Publications

Introduction

Glucose lowering reduces symptoms of hyperglycemia and many of the long-term complications of diabetes (1). Patient characteristics may affect the glycemic responses to various therapies (2). Glucagon-like peptide-1 (GLP-1) receptor agonists are a class of glucose-lowering drugs used to treat type 2 diabetes and include dulaglutide. Post hoc analysis of the Assessment of Weekly AdministRation of LY2189265 in Diabetes (AWARD) trials suggests that the 6-month glycemic effect of dulaglutide is independent of BMI and duration of diabetes (3–5). Whether these characteristics or the presence of microvascular disease affects glucose lowering during short- or long-term therapy remains unknown (6).

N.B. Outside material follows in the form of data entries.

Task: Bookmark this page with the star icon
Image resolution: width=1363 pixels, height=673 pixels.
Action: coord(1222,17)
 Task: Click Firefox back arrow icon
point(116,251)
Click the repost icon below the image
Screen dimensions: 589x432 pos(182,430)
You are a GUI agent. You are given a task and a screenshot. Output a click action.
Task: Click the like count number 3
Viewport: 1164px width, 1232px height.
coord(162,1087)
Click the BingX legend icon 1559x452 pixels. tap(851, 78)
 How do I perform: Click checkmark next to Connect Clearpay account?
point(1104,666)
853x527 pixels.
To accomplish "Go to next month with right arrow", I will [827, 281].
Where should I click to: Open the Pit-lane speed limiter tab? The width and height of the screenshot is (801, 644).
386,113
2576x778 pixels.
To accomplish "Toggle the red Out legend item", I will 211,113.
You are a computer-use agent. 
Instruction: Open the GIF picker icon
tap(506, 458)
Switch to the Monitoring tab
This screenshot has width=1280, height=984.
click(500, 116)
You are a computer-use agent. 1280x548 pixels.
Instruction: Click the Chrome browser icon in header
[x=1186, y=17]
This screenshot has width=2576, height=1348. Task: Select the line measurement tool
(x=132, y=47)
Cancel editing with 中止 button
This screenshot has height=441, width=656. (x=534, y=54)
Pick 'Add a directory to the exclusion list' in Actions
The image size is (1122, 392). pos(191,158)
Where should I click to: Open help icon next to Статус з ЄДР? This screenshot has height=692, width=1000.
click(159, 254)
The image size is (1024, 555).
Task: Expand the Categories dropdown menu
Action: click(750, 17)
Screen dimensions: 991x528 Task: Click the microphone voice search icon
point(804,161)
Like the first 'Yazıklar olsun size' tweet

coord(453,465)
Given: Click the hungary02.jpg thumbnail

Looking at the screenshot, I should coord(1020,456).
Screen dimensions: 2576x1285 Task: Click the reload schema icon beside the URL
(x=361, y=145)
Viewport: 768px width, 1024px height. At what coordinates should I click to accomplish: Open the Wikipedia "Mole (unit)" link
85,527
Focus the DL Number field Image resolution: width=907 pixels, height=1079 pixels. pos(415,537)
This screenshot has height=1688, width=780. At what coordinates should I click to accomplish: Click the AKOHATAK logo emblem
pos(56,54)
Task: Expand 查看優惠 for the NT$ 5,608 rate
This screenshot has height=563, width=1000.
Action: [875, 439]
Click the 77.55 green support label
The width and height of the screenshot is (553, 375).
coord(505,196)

The Researching cardiovascular Events with a Weekly INcretin in Diabetes (REWIND) cardiovascular (CV) outcomes trial demonstrated that the addition of dulaglutide 1.5 mg to the standard care for type 2 diabetes and either CV risk factors or previous CV disease (CVD) reduced the hazard of a composite outcome of CV death, nonfatal myocardial infarction, or nonfatal stroke in patients with type 2 diabetes (6). During this trial, patients assigned to dulaglutide had a least-squares mean (LSM) glycated hemoglobin (HbA1c) that was 0.61% lower than patients assigned to placebo during a median follow-up period of 5.4 years (6). In addition to the CV efficacy of dulaglutide demonstrated in REWIND, HbA1c outcomes over long-term use is an important clinical consideration to help tailor therapy and further improve and manage diabetes complications. The current post hoc analysis assesses whether changes in HbA1c levels in the dulaglutide 1.5 mg group varied with diabetes duration, microvascular disease (retinopathy and/or nephropathy), or BMI, either separately or combined, and whether the rate of change in HbA1c during the first 12 months and subsequent 60 months of therapy differed in patients assigned to dulaglutide 1.5 mg versus placebo added to standard care for diabetes.